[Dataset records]
* * * *
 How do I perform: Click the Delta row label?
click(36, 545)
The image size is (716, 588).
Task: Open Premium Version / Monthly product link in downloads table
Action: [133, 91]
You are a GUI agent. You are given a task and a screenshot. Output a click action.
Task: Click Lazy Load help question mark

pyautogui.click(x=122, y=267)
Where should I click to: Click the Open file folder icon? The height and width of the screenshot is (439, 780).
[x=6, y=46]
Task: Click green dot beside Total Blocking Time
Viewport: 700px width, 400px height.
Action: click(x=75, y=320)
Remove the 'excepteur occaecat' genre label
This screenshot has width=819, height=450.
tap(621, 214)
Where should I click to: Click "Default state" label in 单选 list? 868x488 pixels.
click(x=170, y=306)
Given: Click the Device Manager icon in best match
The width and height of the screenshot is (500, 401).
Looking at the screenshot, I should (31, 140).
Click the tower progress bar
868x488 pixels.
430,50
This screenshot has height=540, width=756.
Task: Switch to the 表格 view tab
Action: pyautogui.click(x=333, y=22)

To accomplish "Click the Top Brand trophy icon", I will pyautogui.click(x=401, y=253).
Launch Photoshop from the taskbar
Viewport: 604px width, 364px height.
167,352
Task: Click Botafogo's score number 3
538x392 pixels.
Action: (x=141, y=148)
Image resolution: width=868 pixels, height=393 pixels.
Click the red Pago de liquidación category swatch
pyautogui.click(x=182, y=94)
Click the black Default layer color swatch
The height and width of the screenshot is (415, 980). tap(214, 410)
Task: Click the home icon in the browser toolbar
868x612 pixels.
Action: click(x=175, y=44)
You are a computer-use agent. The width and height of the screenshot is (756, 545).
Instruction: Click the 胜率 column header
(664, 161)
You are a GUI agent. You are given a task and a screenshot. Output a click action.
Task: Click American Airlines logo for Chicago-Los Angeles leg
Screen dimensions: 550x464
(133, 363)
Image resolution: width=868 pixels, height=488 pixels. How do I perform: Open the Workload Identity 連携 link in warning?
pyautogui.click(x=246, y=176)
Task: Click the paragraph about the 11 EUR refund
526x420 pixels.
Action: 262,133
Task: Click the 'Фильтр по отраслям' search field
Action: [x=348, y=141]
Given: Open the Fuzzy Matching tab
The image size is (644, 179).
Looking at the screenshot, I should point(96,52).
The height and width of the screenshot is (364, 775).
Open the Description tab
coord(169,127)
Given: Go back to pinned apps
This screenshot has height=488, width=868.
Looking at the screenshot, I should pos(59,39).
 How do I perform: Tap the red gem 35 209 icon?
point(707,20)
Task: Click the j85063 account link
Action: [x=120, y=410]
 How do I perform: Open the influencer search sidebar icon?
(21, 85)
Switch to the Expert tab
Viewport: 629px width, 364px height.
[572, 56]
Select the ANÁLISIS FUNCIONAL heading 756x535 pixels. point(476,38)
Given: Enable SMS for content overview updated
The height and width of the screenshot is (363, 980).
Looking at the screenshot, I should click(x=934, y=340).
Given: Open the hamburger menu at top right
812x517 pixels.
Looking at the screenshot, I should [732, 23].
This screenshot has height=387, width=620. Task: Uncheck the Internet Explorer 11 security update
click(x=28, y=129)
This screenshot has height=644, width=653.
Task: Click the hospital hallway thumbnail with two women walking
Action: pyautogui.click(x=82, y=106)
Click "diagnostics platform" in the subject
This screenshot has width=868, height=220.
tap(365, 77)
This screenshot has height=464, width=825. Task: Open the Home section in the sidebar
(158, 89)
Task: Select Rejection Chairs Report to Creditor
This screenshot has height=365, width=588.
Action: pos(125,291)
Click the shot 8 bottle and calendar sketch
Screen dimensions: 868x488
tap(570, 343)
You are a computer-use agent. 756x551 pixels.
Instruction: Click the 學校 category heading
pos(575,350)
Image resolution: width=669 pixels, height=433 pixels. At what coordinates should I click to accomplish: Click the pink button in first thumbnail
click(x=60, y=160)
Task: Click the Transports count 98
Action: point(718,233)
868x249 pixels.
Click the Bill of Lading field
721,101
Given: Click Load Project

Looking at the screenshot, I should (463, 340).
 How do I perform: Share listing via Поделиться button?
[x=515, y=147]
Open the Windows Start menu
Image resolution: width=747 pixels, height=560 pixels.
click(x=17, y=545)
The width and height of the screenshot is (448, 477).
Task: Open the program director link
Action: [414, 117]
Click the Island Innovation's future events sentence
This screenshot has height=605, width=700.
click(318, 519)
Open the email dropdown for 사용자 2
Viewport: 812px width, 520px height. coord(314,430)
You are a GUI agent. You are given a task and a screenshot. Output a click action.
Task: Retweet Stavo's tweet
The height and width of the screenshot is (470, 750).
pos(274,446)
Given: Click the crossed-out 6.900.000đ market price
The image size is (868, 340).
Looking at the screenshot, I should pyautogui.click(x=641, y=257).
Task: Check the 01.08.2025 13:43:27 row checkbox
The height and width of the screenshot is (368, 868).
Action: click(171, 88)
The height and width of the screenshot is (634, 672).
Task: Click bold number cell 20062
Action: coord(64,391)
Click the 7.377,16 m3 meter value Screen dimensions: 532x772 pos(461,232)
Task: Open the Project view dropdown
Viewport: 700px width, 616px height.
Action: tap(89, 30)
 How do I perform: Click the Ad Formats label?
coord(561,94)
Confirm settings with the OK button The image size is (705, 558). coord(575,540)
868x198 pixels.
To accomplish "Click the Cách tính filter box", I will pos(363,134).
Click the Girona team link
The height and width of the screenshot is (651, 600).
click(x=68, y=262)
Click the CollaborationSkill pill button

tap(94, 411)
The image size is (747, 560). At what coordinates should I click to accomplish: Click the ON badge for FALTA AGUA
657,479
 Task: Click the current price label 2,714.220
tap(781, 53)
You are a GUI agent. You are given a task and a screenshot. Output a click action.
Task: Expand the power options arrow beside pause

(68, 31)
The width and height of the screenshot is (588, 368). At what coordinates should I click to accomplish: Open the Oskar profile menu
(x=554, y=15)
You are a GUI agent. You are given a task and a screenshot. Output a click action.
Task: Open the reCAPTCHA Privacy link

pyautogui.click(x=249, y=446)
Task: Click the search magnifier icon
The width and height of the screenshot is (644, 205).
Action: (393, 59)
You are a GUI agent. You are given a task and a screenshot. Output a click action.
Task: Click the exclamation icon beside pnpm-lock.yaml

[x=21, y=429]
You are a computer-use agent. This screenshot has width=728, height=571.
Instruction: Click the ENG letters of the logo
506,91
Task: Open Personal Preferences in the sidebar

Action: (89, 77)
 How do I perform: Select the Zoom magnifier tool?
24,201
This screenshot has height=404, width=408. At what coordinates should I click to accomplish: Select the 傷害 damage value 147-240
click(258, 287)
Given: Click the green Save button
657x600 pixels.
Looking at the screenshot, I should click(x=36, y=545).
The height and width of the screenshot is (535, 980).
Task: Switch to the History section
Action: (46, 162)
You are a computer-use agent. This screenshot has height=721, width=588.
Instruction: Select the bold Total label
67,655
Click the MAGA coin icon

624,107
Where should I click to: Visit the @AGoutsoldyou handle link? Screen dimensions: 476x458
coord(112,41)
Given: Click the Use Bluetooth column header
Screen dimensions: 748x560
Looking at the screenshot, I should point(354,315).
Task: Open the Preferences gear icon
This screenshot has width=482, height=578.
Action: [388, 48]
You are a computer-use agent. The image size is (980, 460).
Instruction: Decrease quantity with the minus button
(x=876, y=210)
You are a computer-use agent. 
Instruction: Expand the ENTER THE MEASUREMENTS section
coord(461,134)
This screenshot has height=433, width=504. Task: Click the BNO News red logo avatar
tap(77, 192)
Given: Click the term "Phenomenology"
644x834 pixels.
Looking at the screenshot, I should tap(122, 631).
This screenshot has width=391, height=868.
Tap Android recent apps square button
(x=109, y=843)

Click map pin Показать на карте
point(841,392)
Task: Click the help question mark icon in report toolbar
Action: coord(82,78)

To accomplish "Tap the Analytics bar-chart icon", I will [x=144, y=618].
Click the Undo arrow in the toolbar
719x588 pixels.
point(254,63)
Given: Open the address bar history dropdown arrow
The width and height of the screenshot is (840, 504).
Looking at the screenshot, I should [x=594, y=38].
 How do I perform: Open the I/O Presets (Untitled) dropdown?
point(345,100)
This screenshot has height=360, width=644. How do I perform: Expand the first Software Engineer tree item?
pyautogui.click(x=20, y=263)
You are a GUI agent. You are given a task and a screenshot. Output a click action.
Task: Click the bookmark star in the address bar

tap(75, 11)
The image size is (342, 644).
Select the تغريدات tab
* * * *
DESCRIPTION OF THE TASK:
A single number is the whole answer: how many lines in the entries hold the word "green".

REPLY TO THE TASK:
2